## Goal:
Locate every line in the listing below that contains the string "Where", and copy each such line in full. Treat the match as case-sensitive.

Word and element location data:

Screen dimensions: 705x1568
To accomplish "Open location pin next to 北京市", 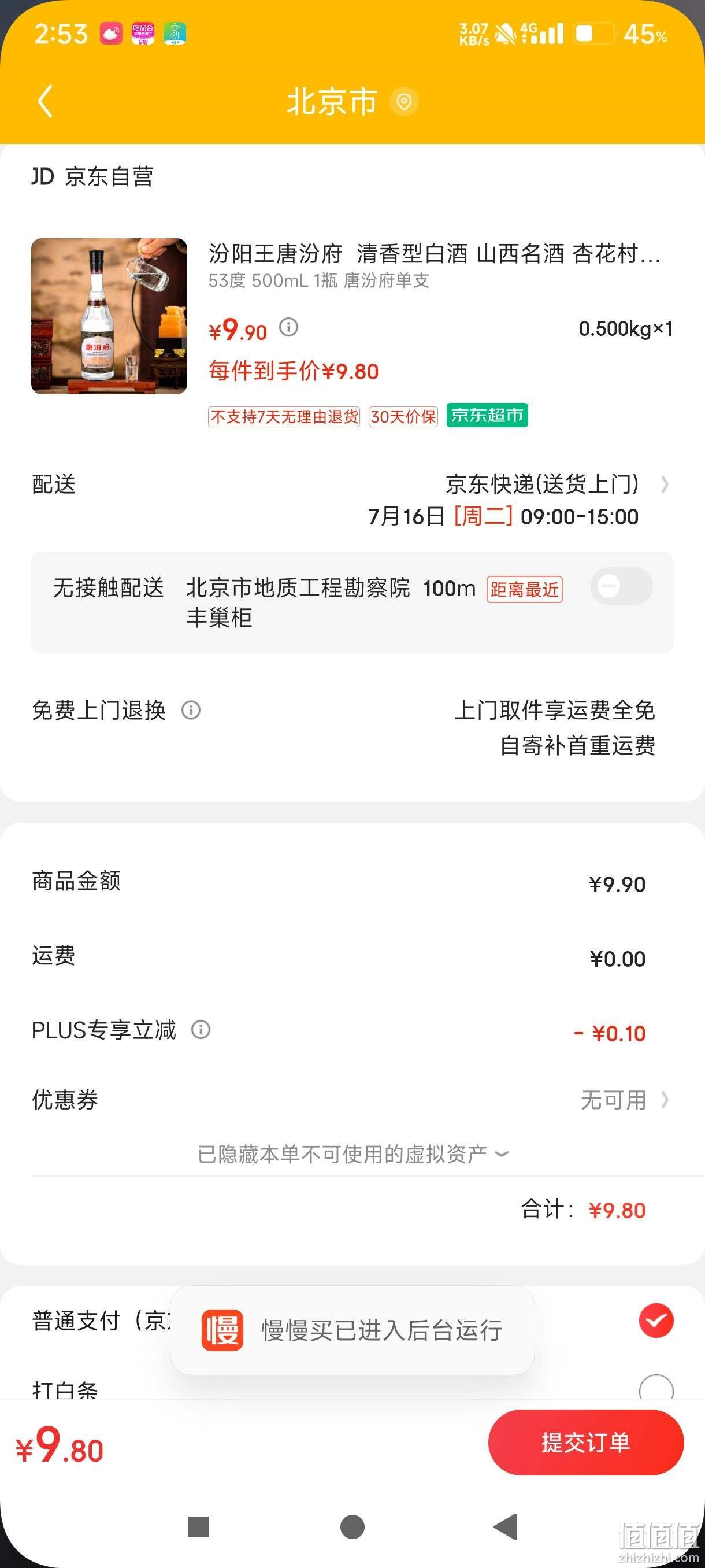I will click(x=404, y=102).
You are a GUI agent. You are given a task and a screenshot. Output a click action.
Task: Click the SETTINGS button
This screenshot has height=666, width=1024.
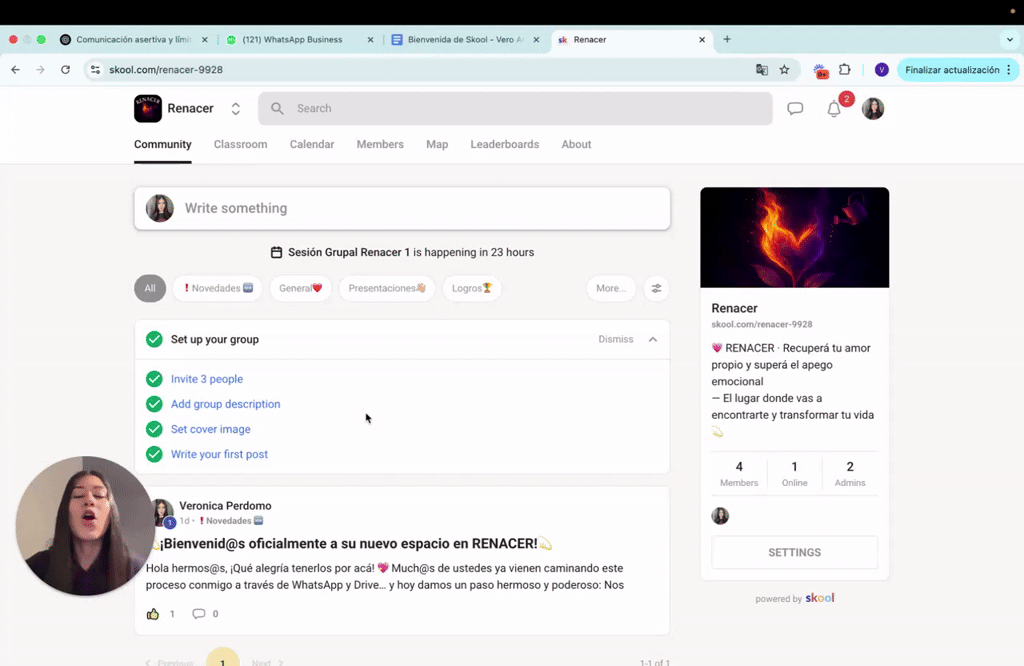794,552
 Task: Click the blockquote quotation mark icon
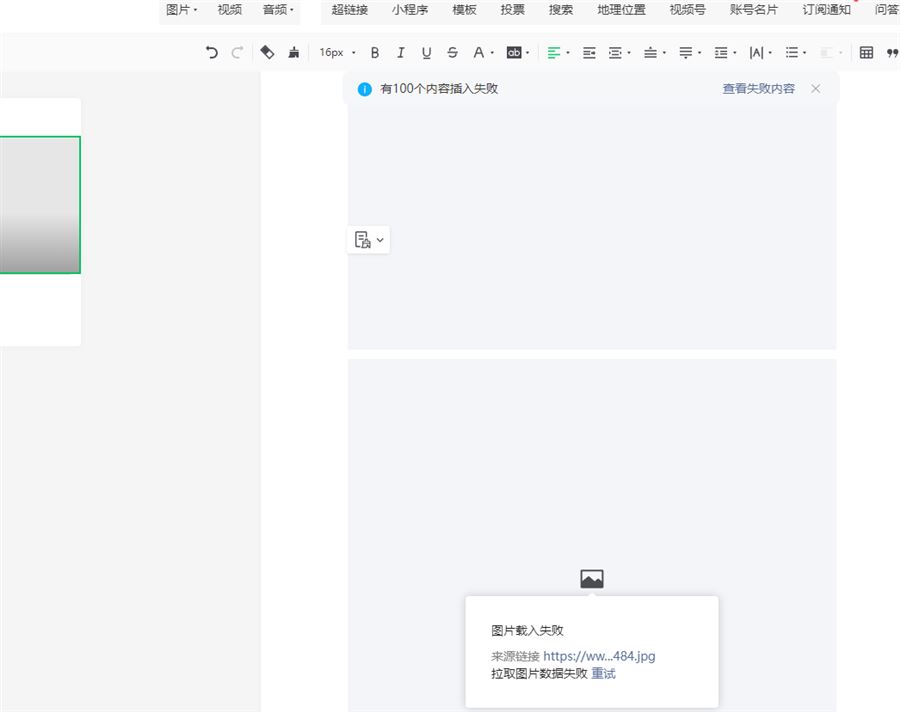[892, 53]
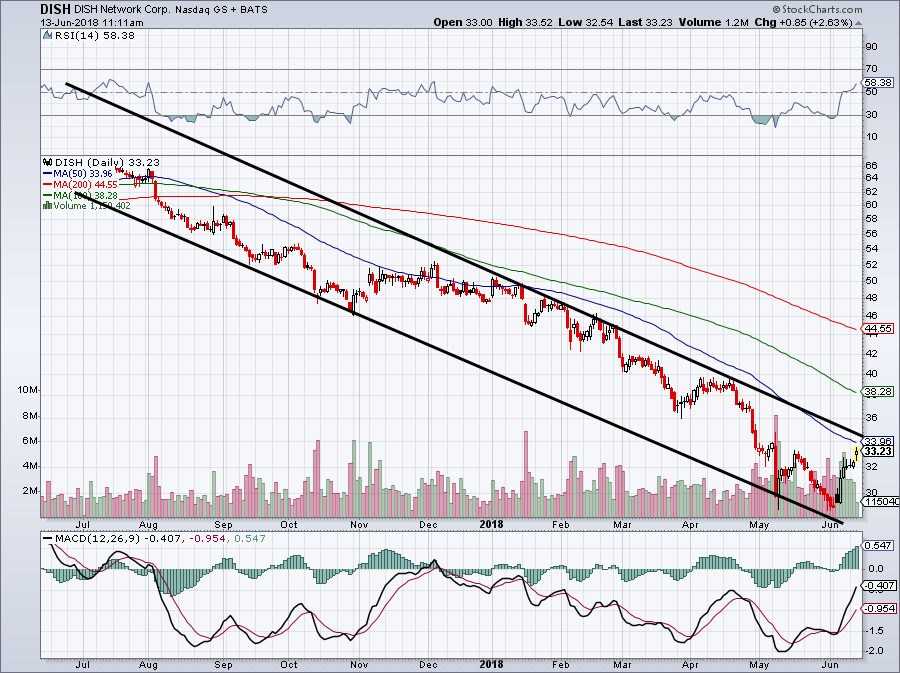Select the candlestick icon beside DISH (Daily)
The width and height of the screenshot is (900, 673).
tap(48, 162)
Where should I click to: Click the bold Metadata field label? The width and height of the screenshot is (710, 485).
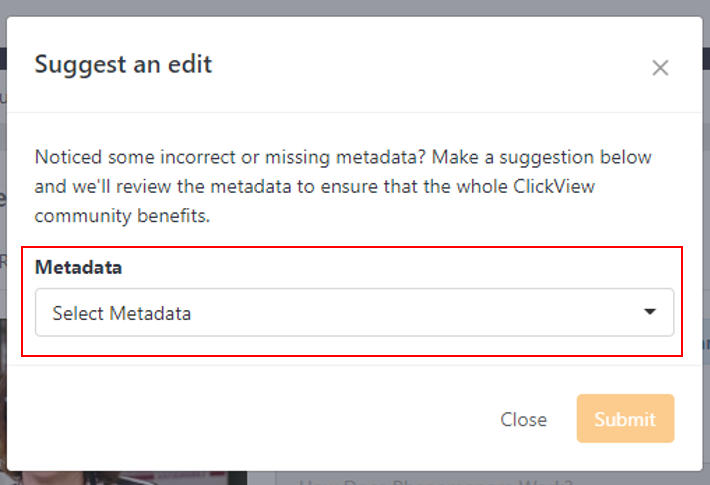tap(78, 267)
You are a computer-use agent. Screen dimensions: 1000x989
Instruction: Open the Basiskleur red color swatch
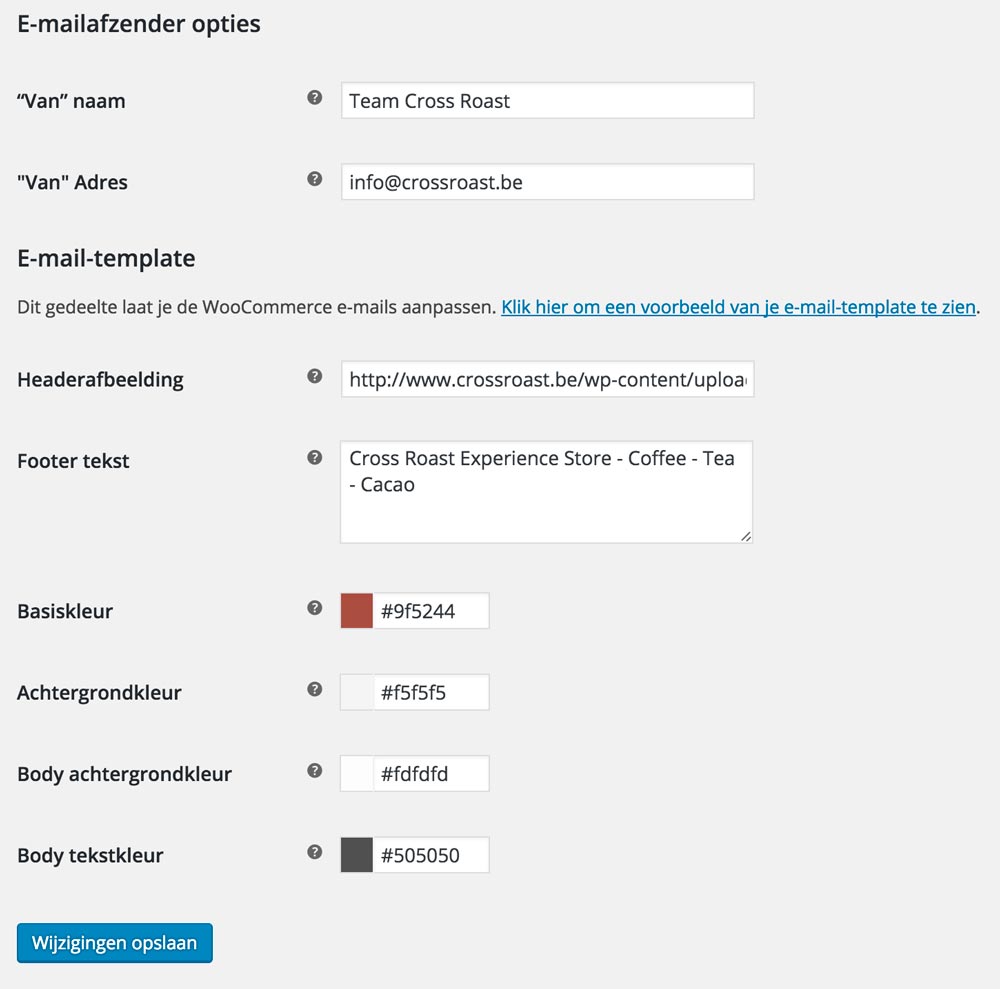[357, 611]
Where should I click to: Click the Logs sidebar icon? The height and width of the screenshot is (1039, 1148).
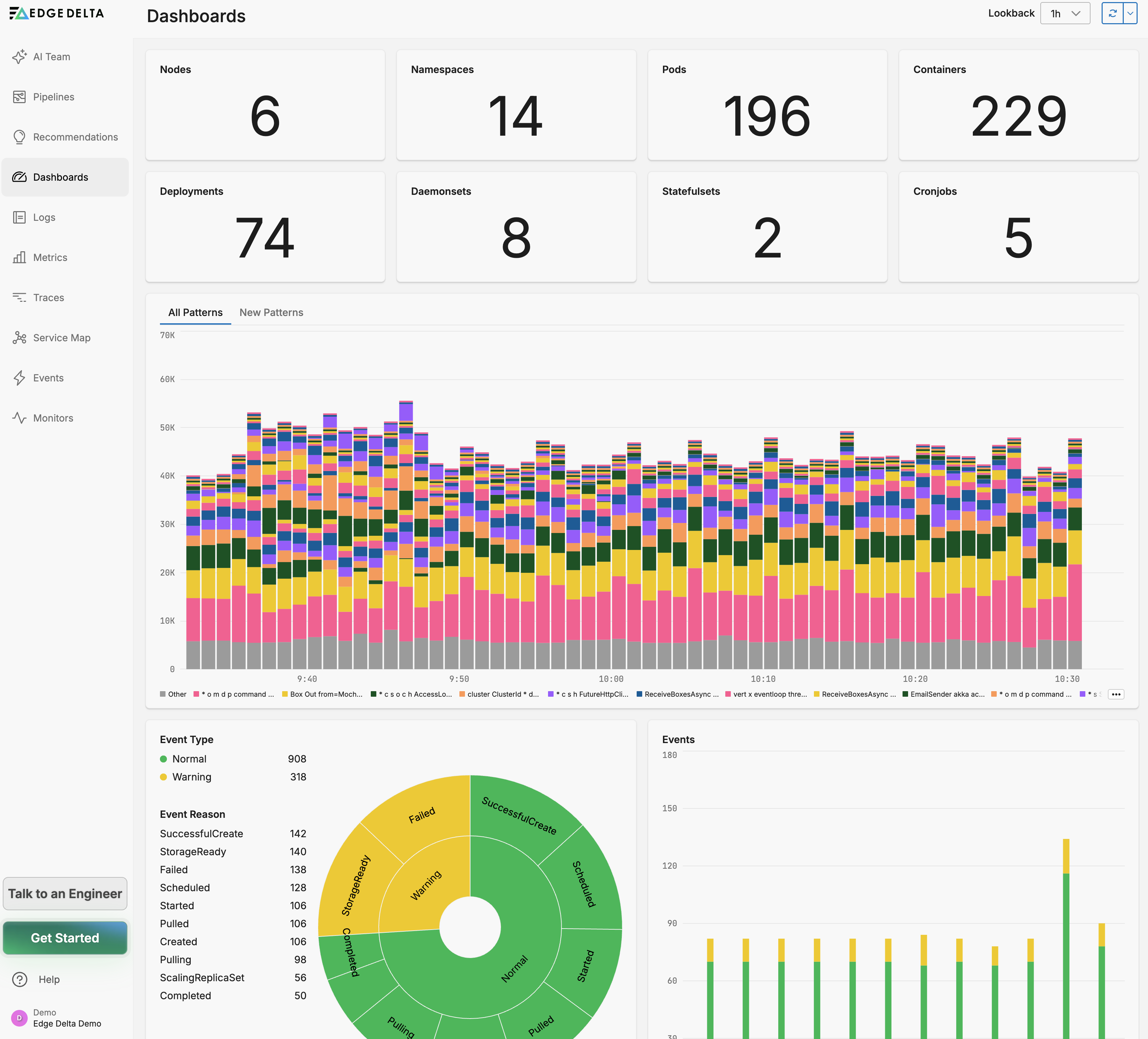19,217
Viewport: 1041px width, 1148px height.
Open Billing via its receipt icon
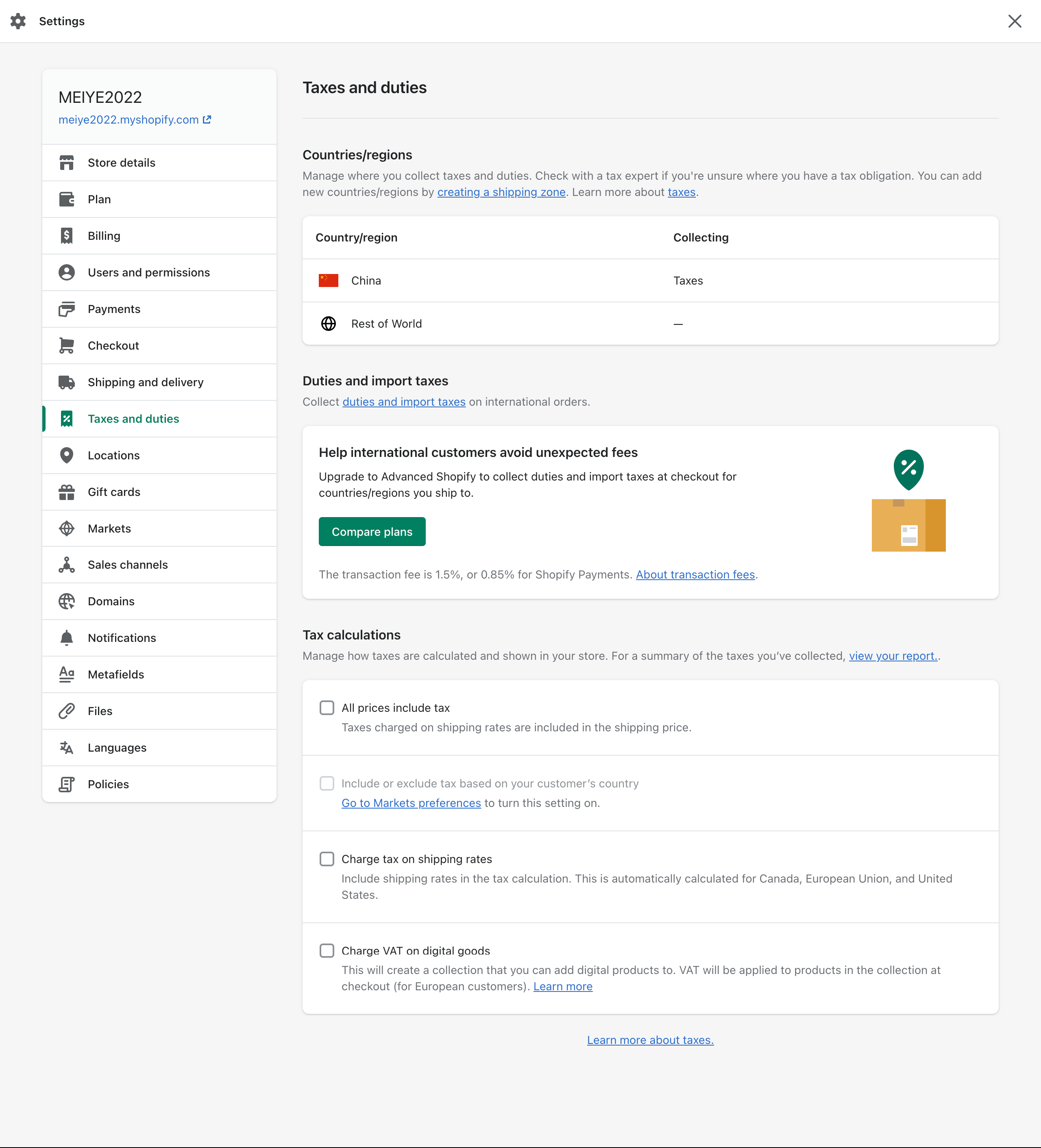pyautogui.click(x=67, y=236)
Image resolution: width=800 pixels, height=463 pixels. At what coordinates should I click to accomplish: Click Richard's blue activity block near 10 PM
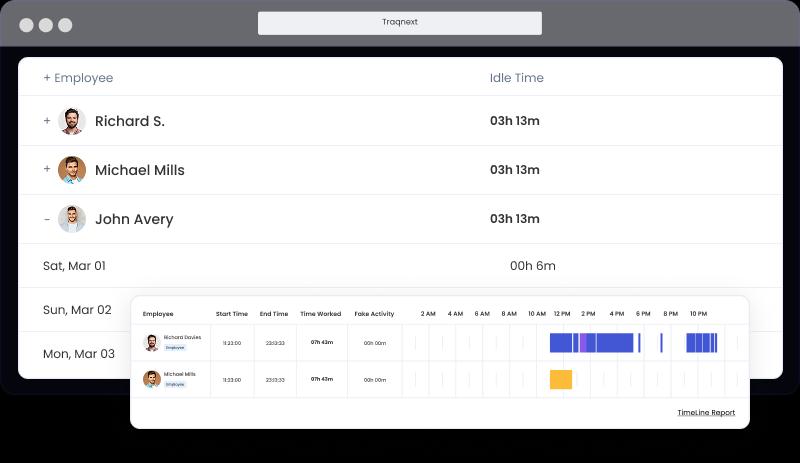(x=700, y=343)
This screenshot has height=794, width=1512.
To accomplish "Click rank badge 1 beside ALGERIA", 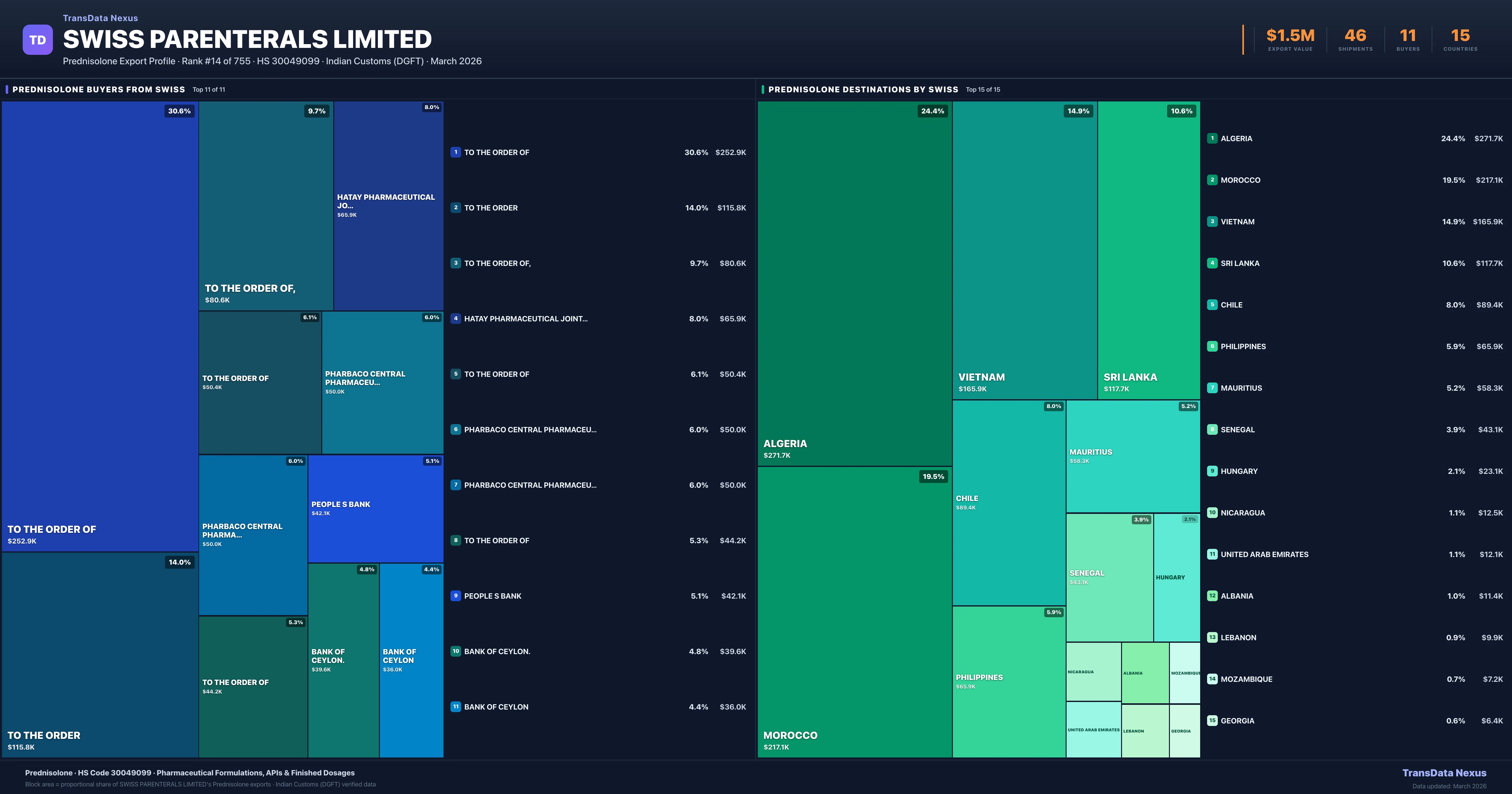I will [1212, 139].
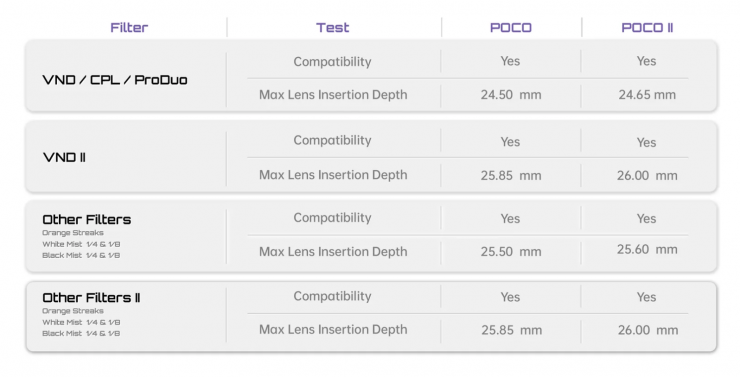Select the POCO column header
The width and height of the screenshot is (740, 377).
click(x=511, y=27)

## Task result:
Where should I click to: Click the bold Metadata field label? The width and height of the screenshot is (710, 485).
Where should I click to: Click the Logs sidebar icon? The height and width of the screenshot is (1039, 1148).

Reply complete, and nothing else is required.